● Défis
• 1. Pouvez-vous mettre à jour le texte sur saint Joseph, de "2 . Ce que St" jusqu'à "ce fils, Isaac.", en remplaçant "Abraham" par "Abram" ?
• 2. D'après le texte sur saint Joseph, quel pape a écrit que la maison de la Sainte Famille à Nazareth contenait d'une certaine manière les prémices de l'Église naissante ?
• 3. Quelles sont toutes les références bibliques entre parenthèses citées dans le texte sur saint Joseph ?

1. Nous sommes rassemblés pour rendre grâces au Seigneur d’avoir donné St Joseph à l’Église. C’est lui qui a gardé en leur origine terrestre les mystères du salut, en la personne même de N.S. Jésus Christ. Et c’est lui que nous prions pour qu’il veille sur leur achèvement dans et par l’Église. A priori nous pourrions douter que St Joseph ait quelque chose à nous dire aujourd’hui, quelque chose qui intéresse notre culture contemporaine, notre vie quotidienne, nos engagements dans l’Église et dans la société. Nous le prions comme l’Époux de la Vierge
Marie, le père nourricier de Jésus et le modèle des travailleurs. En quoi, pourrions-nous le considérer comme un témoin de l’Evangile du Royaume pour les chrétiens de base que nous sommes ? S’il est vrai, comme l’écrivait déjà le Pape Léon XIII que la maison de la Ste Famille à Nazareth contenait d’une certaine manière les prémices de l’Église naissante, St Joseph doit avoir quelque chose à dire à l’Église d’aujourd’hui.
2 . Ce que St Joseph a à nous dire porte d’abord sur la foi. Il est en un certain sens notre père dans la foi au Christ, comme le fut Abraham pour tous les croyants au Dieu Unique. St Paul dit de ce dernier, qu’il reçut le monde en héritage par le moyen de la justice de la foi (cf. Rom. 4-17) ; qu’espérant contre toute espérance il crut, et devint ainsi père d’une multitude de peuples (cf. Rom. 14,18) ; et que le fait d’avoir cru en ce Dieu qui donne la vie aux morts et appelle le néant à l’existence lui fut compté comme justice (cf. Rom.4,22). Abraham quitta son pays sur l’appel de Dieu et partit sans avoir où il allait (cf. Héb. 11,8). II crut que Dieu pouvait lui donner une descendance malgré son grand âge et celui de Sara son épouse. II crut que Dieu pouvait tenir ses promesses de lui donner un fils, même s’il lui demandait en même temps de lui sacrifier ce fils, Isaac.

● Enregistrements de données
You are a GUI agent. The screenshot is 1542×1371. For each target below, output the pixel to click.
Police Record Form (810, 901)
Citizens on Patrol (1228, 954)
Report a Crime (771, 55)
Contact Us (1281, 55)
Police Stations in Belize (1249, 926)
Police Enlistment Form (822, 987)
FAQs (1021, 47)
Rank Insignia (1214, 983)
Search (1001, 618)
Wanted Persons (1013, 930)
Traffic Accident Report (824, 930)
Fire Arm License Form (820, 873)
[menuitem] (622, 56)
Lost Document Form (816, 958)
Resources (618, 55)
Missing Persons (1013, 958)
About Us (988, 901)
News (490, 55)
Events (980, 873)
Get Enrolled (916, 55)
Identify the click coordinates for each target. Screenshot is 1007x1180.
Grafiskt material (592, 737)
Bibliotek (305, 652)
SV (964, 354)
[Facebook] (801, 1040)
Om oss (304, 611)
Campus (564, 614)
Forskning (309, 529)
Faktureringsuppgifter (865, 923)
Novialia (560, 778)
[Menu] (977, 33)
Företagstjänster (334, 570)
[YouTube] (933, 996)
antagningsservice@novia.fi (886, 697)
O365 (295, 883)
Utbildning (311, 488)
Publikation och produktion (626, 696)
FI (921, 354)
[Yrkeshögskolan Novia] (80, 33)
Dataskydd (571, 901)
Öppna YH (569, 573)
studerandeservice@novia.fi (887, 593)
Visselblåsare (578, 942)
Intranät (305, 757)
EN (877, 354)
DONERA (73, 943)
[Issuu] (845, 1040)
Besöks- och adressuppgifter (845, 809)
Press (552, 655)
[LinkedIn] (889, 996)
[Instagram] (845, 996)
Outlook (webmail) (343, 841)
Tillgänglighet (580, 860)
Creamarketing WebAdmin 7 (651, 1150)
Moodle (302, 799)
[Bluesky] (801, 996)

● Réponses par tâche
• 1.
2 . Ce que St Joseph a à nous dire porte d’abord sur la foi. Il est en un certain sens notre père dans la foi au Christ, comme le fut Abram pour tous les croyants au Dieu Unique. St Paul dit de ce dernier, qu’il reçut le monde en héritage par le moyen de la justice de la foi (cf. Rom. 4-17) ; qu’espérant contre toute espérance il crut, et devint ainsi père d’une multitude de peuples (cf. Rom. 14,18) ; et que le fait d’avoir cru en ce Dieu qui donne la vie aux morts et appelle le néant à l’existence lui fut compté comme justice (cf. Rom.4,22). Abram quitta son pays sur l’appel de Dieu et partit sans avoir où il allait (cf. Héb. 11,8). II crut que Dieu pouvait lui donner une descendance malgré son grand âge et celui de Sara son épouse. II crut que Dieu pouvait tenir ses promesses de lui donner un fils, même s’il lui demandait en même temps de lui sacrifier ce fils, Isaac.

• 2. Le pape Léon XIII.

• 3. Rom. 4-17 ; Rom. 14,18 ; Rom.4,22 ; Héb. 11,8